The parties agree that the heavy lifting required at the claimant’s original fabrication job prevented him from returning to that position. However, the claimant could also satisfy this element by showing there was another position to which he could have been assigned. This option is frequently called “reassignment” under the law, and requires the worker to identify a currently available vacant position that the employee is qualified to perform. Accommodation by reassignment does not require an employer to respond by creating a vacant position. Nor does it require the employer to create a new job from tasks taken from other employees. The law also does not require employers to turn a temporary workplace accommodation into a permanent position that did not previously exist.

The jury in the discrimination case ruled in favor of the claimant and awarded him substantial monetary damages.

However, on appeal the Iowa Supreme Court found that the claimant could not establish the element of being able to perform the essential functions of a regular job. The light duty job he was doing was not a full-time position. In the four weeks before his termination he had only averaged working 12 hours per week, and that was enough time to do his light-duty portion of work for each door produced in the factory. The Court found that the light-duty job that the claimant was doing was only a temporary job, and not a permanent vacant position in the factory.

The claimant also alleged that he had been retaliated against for requesting a sit-down accommodation. In order to show retaliation, the claimant needs to show:

  1. He was engaged in a statutory protected activity.
  2. He was subjected to an adverse employment action.
  3. Causal connection between his participation in the protected activity and the adverse employment action.

Under Iowa law requesting an accommodation is generally viewed as engaging in a statutorily protected activity.

Iowa law also defines a reasonable accommodation as a change which would allow the worker with a disability to be able to perform the essential functions of the position.  The Court found that Mr. Rumsey’s request for a seated accommodation would not have allowed the claimant to perform all the functions of the door fabricator job, and therefore this claim failed also.

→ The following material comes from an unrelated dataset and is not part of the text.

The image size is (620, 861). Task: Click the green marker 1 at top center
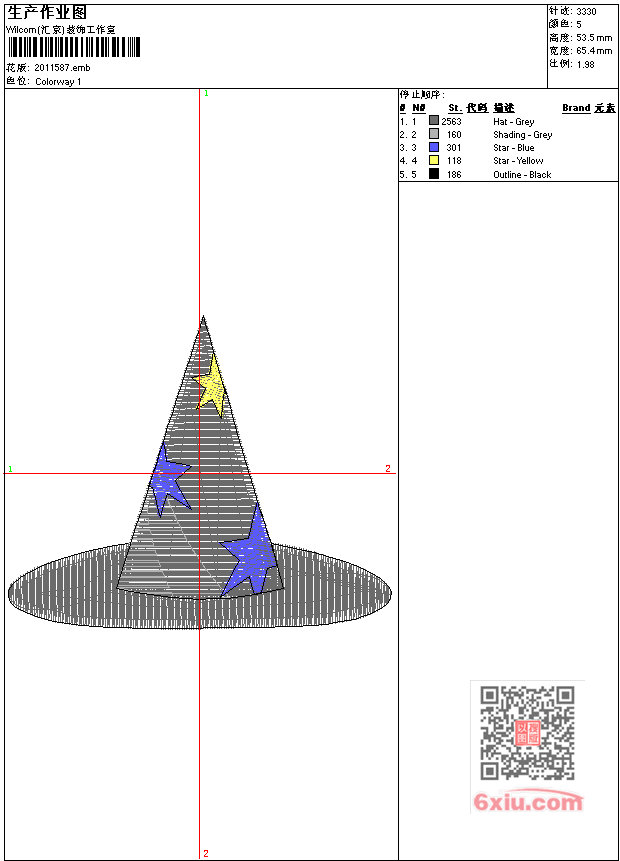[x=206, y=93]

The Iowa Supreme Court remanded the case for a retrial with specific orders on how the jury instructions should be drafted.

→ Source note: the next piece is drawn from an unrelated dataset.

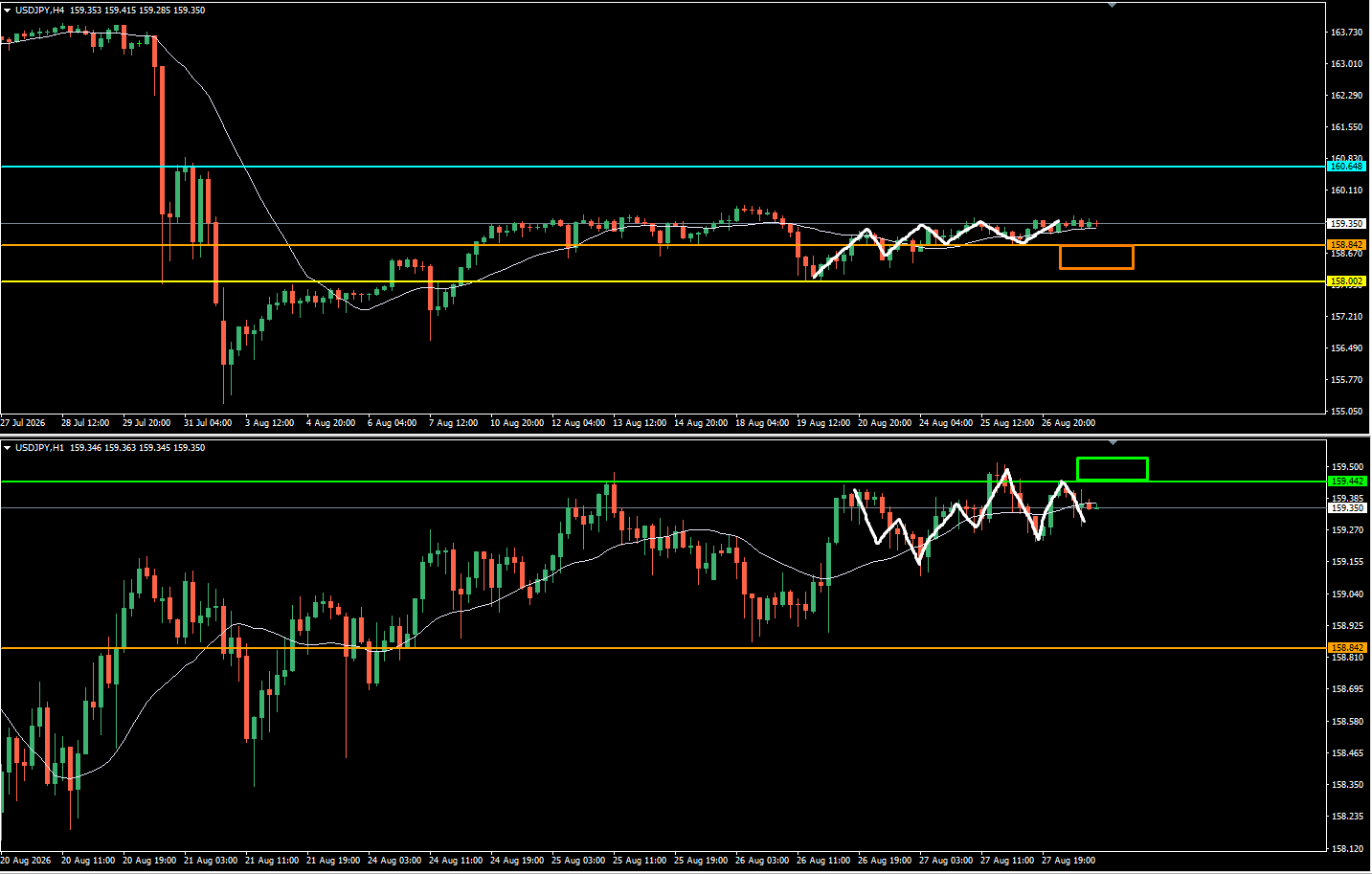Click 26 Aug 20:00 on H4 time axis
The height and width of the screenshot is (874, 1372).
[1068, 423]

In summary, some of the elements that make for a strong and valuable workers’ compensation case also hurt the strength and viability of a discrimination case.  When a worker receives a serious injury and is not able to return to his regular job that is strong evidence of the seriousness of the workers’ compensation injury and results in a substantial work comp recovery.

However, in that same situation, the potential discrimination case is not strong because employers do not have an unlimited duty to provide light-duty work or new job duties after an injury. It is always good strategy to proceed carefully and with legal advice before making any ultimatums about your job.